WHAT IS EXPECTED
Return copies of the lines below that mention "pyautogui".
━━━━━ SOURCE MATERIAL ━━━━━
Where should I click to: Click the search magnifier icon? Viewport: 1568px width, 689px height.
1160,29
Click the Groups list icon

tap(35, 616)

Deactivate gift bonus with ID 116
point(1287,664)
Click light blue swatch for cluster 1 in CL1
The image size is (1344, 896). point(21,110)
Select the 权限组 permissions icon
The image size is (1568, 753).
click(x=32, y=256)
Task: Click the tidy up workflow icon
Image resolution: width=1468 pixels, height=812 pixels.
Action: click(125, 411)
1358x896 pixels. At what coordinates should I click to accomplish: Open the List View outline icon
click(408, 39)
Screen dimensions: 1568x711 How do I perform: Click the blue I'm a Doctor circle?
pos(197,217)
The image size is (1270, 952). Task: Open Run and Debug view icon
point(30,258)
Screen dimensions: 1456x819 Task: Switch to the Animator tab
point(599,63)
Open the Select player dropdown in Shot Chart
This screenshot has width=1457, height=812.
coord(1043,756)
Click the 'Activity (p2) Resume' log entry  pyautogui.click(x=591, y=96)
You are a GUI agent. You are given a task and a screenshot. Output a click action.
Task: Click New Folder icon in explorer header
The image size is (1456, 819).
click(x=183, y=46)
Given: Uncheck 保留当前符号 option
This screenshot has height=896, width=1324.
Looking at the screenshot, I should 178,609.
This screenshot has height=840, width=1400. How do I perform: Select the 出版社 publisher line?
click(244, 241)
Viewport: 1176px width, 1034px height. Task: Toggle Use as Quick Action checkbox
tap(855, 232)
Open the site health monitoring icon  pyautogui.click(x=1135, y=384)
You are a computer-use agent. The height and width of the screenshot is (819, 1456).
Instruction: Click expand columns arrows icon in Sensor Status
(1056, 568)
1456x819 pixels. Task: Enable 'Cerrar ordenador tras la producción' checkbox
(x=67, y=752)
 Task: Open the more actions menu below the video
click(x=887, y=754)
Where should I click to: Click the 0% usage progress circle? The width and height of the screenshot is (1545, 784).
━━━━━
SOLUTION
Click the 'Activity (p2) Resume' log entry  pyautogui.click(x=591, y=96)
Open the site health monitoring icon  pyautogui.click(x=1135, y=384)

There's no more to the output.